A primeira leitura é um convite para as comunidades reencontrar a origem da sua fé e do seu compromisso. Isso significa enfrentar as tempestades que se abatem violentamente contra essa peregrinação. Note-se o relato que o autor do livro faz sobre o profeta Elias: Naqueles dias, ao chegar a Horeb, o monte de Deus, o profeta Elias, entrou numa gruta, onde passou a noite.E eis que a palavra do Senhor lhe foi dirigida nestes termos:Sai e permanece sobre o monte diante do Senhor, porque o Senhor vai passar'... veio um vento impetuoso e forte... Mas o Senhor não estava no vento. Depois do vento houve um terremoto. Mas o Senhor não estava no terremoto. Passado o terremoto, veio um fogo. Mas o Senhor não estava no fogo. E depois do fogo ouviu-se um murmúrio de uma leve brisa”. Isso significa dizer que Deus se dá a conhecer na simplicidade, na intimidade, na humildade, no silêncio. Deus não precisa de sinais espetaculares, curas, milagres e obras portentosas.

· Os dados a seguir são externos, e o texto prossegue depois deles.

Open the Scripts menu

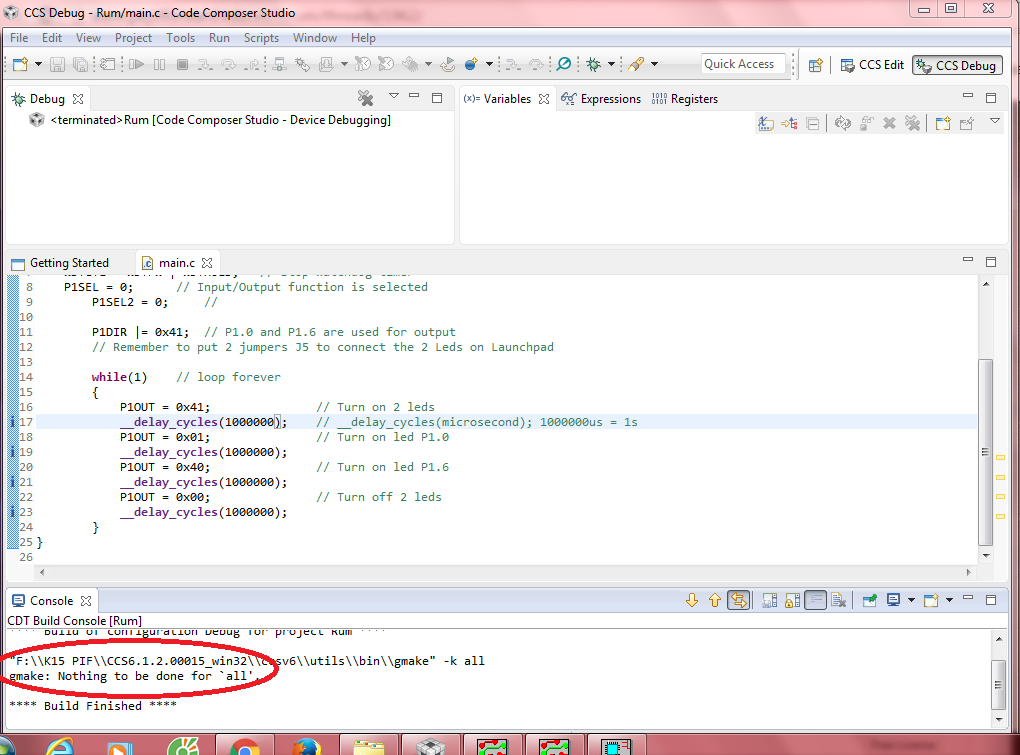pyautogui.click(x=261, y=38)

Não perceber o amor de Deus no cotidiano e nas oportunidades singelas da missão é o mesmo que instalar-se numa autossuficiência de quem não quer perceber o ritmo de Deus, nem tampouco descobrir os novos desafios para cada fase da vida.

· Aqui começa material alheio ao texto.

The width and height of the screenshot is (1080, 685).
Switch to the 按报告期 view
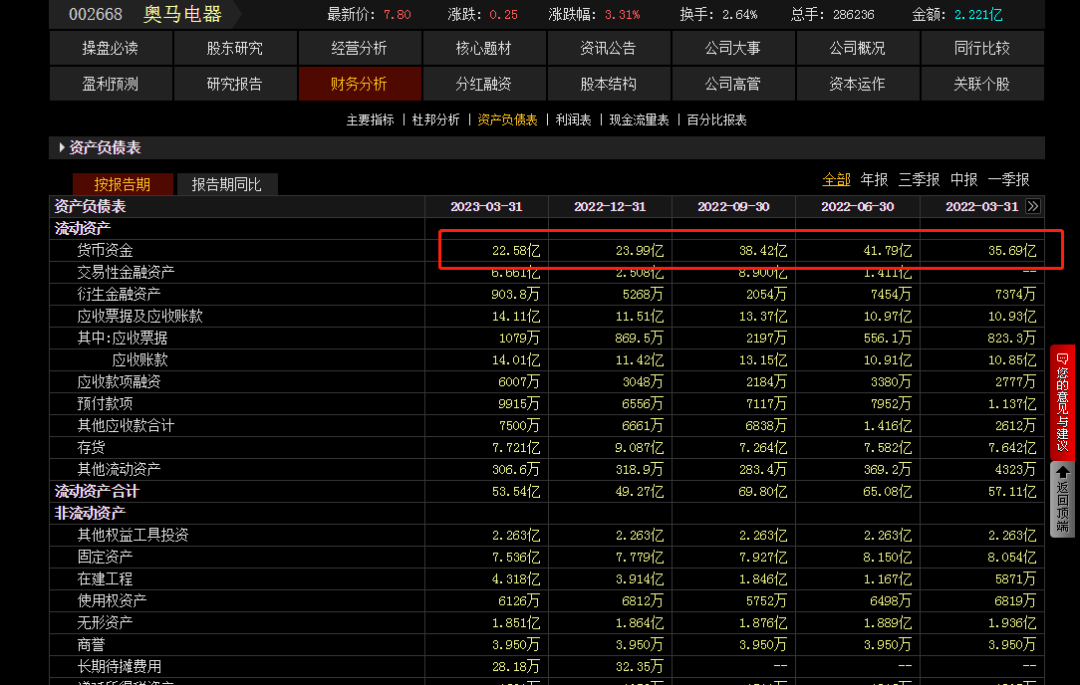(122, 184)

Na arriscada e difícil travessia ao encontro daqueles que não estão no mesmo barco tanto os discípulos de ontem, como os fieis contemporâneos podem ter a certeza que Deus está com eles e acalma as ondas bravias. Crer na sua presença garante a possibilidade de caminhar em segurança sobre tudo aquilo que causa pânico e medo. A desconfiança de Pedro lhe fez afundar: “Senhor, se és tu, manda-me ir ao teu encontro, caminhando sobre a água.' E Jesus respondeu: 'Vem! Mas, quando sentiu o vento, ficou com medo e começando a afundar, gritou: 'Senhor, salva-me!' Jesus logo estendeu a mão, segurou Pedro, e lhe disse: 'Homem fraco na fé, por que duvidaste?'

Em meio às turbulências do cotidiano, Jesus continua reanimando a todos com as palavras: Coragem! Sou eu. Não tenhais medo”.

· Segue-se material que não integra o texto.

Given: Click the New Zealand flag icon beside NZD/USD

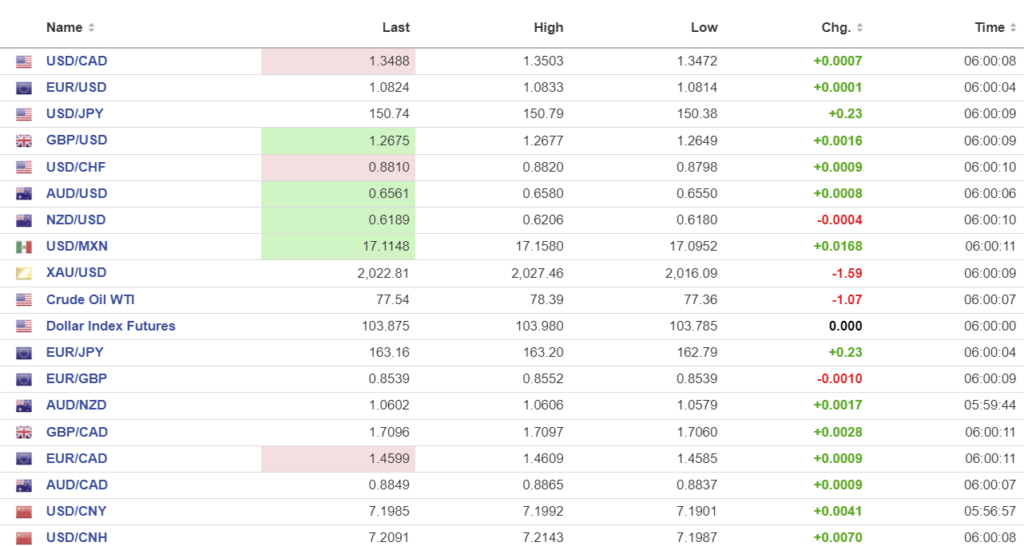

O mandato que Jesus deu aos discípulos de outrora se repete e desafia a responder se diante das adversidades do tempo presente estamos dispostos a embarcar para a outra margem ao encontro daqueles que ainda não caminham conosco? Somos desafiados a ir ao encontro daqueles que tem sede de amor e de esperança, de modo que eles percebam na Igreja destes tempos um sinal coerente que os faça acreditar na força transformadora do Reino. A proposta não é solução fácil e na qual se recebe aplausos, antes é desafiador e exige coragem. Que a oração de todos e a Palavra proclamada sejam sustento e alento nos mares revoltos. Que sejamos capazes de levar a sério o que rezamos no salmo: Mostrai-nos, ó Senhor, vossa bondade, e a vossa salvação nos concedei”.